Une bouteille à la mare

Ingrédients (pour un, deux, trois, quatre coachs ou plus) :
• Une bouteille transparente (1,5 litre)
• De l'eau du fond d'une mare.

Préparation :
• Remplir la bouteille de l'eau prélevée au fond de la mare
• Fermer et bien agiter
• Poser la bouteille devant le groupe
• Observer, écouter, ressentir, en silence...

C'est l'une des étranges "recettes" découvertes dans mon lieu de supervision.
Plusieurs mois après l'expérience, les sensations sont encore présentes. Comme une empreinte initiatique et aussi un voyage intérieur qui devient possible quand ça s'agite
ou quand c'est triste en moi. Et aussi lorsqu'un client arrive en séance dans une confusion contagieuse.
 
Au début de l'expérience, devant la mystérieuse et sombre mixture, mes pensées vagabondent, les questions se télescopent. Comme les particules de boue mélangées à cette eau trouble.
Du sable se dépose doucement au fond de la bouteille. Je prends conscience du silence autour de moi. Soudain la cloche d'une église égraine les heures au loin. J'entends battre mon cœur. Le battement régulier va jusqu'au bout de mes doigts. Je sens la chaleur au creux de mes paumes.
L'eau dans le haut de la bouteille est presque transparente maintenant. Mes pensées défilent moins vite. Je crois reconnaître le parfum de celle qui est assise à côté de moi. Chaque pensée est comme un train qui passe devant moi, que je peux prendre ou pas.
L'eau s'éclaircit encore. Je perçois mon souffle. L'expire qui soulève mon ventre. Puis l'inspire qui le creuse, naturellement. Cette respiration est celle des bébés, je crois.
J'aime contempler cette femme silencieuse qui, quelques minutes plus tôt, a posé l'étrange bouteille devant nous. Il y a comme des traces d'enfance sur son visage. Elle dit que « c'est notre corps qui nous donne l'heure juste. Nos pensées agitées nous donnent l'heure de nos blessures passées ou de nos fantasmes. »
Après quelques heures, l'eau est devenue aussi claire que celle d'une rivière.

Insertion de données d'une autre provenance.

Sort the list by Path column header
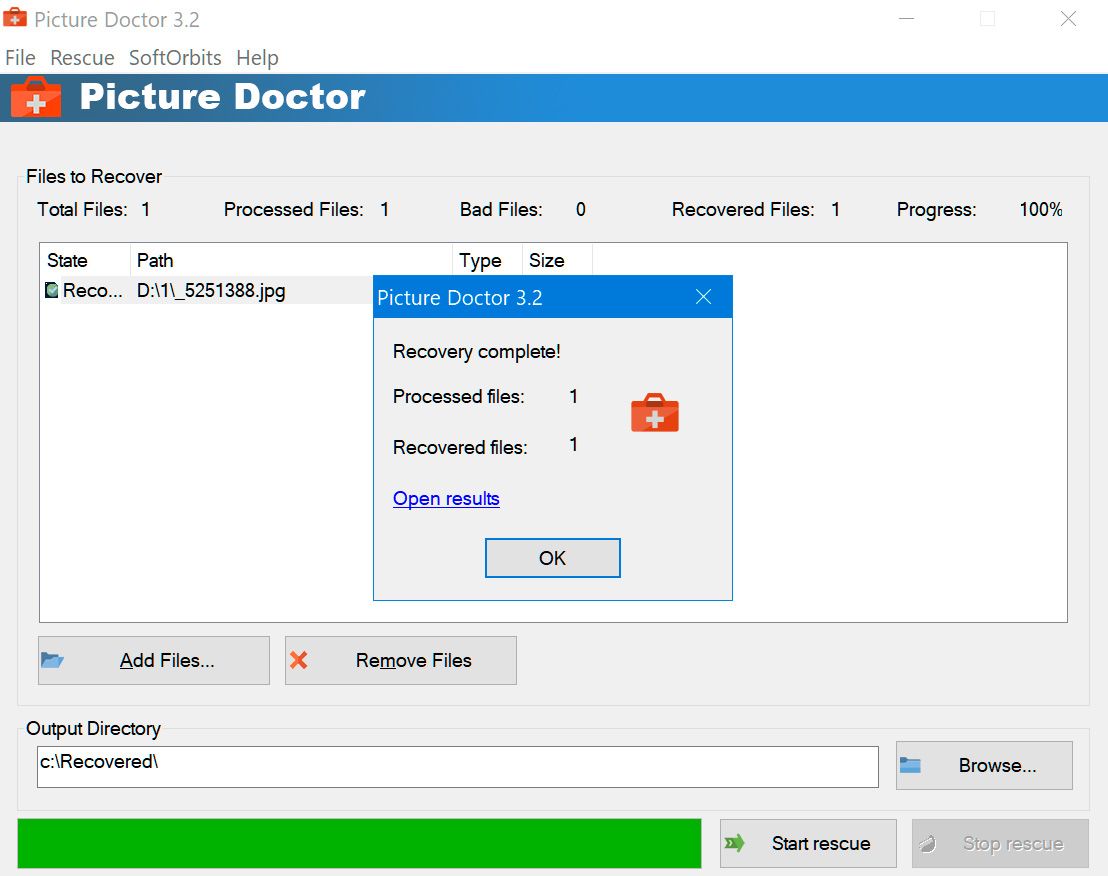Image resolution: width=1108 pixels, height=876 pixels. tap(290, 260)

Souvent, nous nous agitons comme l'eau de cette mare secouée dans la bouteille. Alors la rencontre est impossible. La rencontre avec soi, la rencontre avec l'autre.
Ce sont nos histoires passées, nos quêtes illusoires, nos peurs et notre ego qui nous agitent ainsi. Avec le culte de l'action et de l'urgence, le mythe de toute-puissance, l'entreprise est aussi un haut lieu d'agitation.
A la fin d'une séance, cette semaine, un dirigeant me dit : « C'est comme si j'avais marché deux longues heures en forêt. »

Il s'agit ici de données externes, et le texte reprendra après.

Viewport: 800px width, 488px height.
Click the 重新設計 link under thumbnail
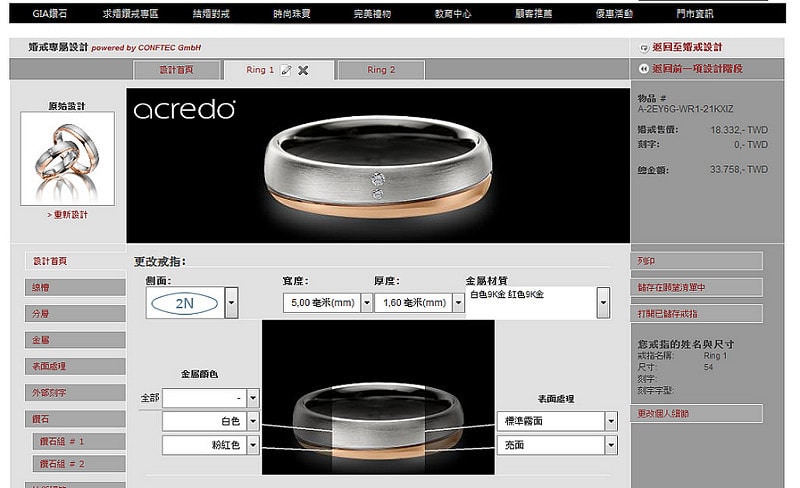pyautogui.click(x=68, y=215)
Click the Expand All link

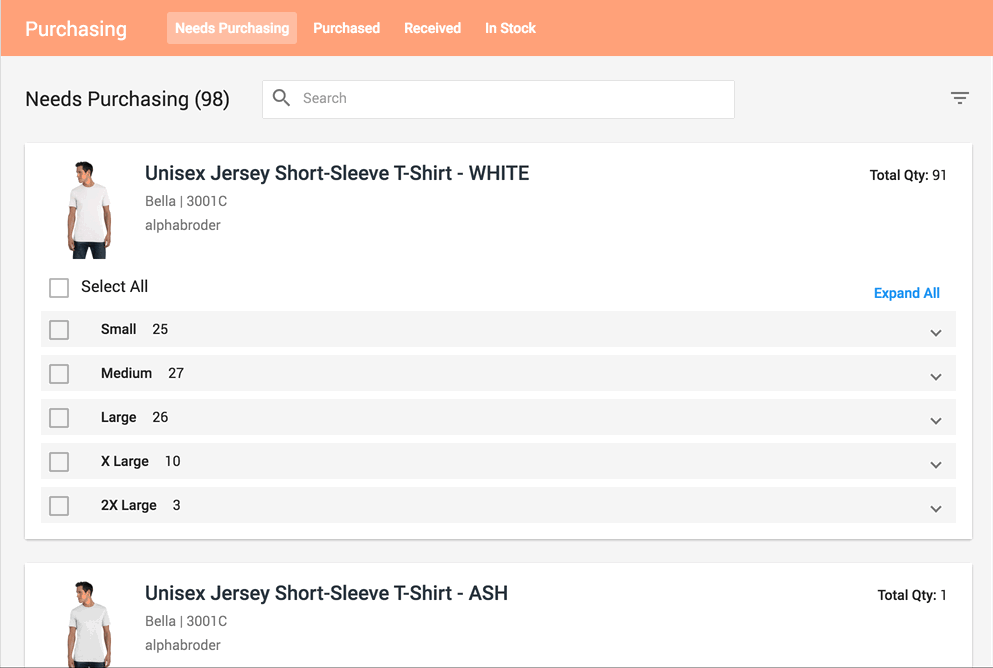(906, 293)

Ainsi, pouvons-nous créer des espaces propices à la rencontre, à la co-création, sur le mode de l'émergence sereine, du vide fertile, plutôt que des tempêtes de cerveau
du brain storming.

 
Lire aussi : Le sumo qui ne pouvait pas grossir, Eric-Emmanuel Schmitt, Editions Albin Michel.

Extraits : « Tu penses trop car tu interposes de la pensée entre le monde et toi ; tu bavardes plutôt que tu n'observes ; tu projettes des idées préconçues davantage que tu ne saisis les phénomènes [...] C'est toi qui appauvris ta perception parce que tu n'y vois que ce que tu y mets : tes préjugés. [...]
Tu ne penses pas assez car tu colportes, tu répètes, tu ressasses des lieux communs, des opinions vulgaires que tu prends pour des vérités, faute de les analyser. Un perroquet prisonnier dans une cage à préjugés. »
« Si ce que tu dis n'est pas plus beau que le silence, alors tais-toi ».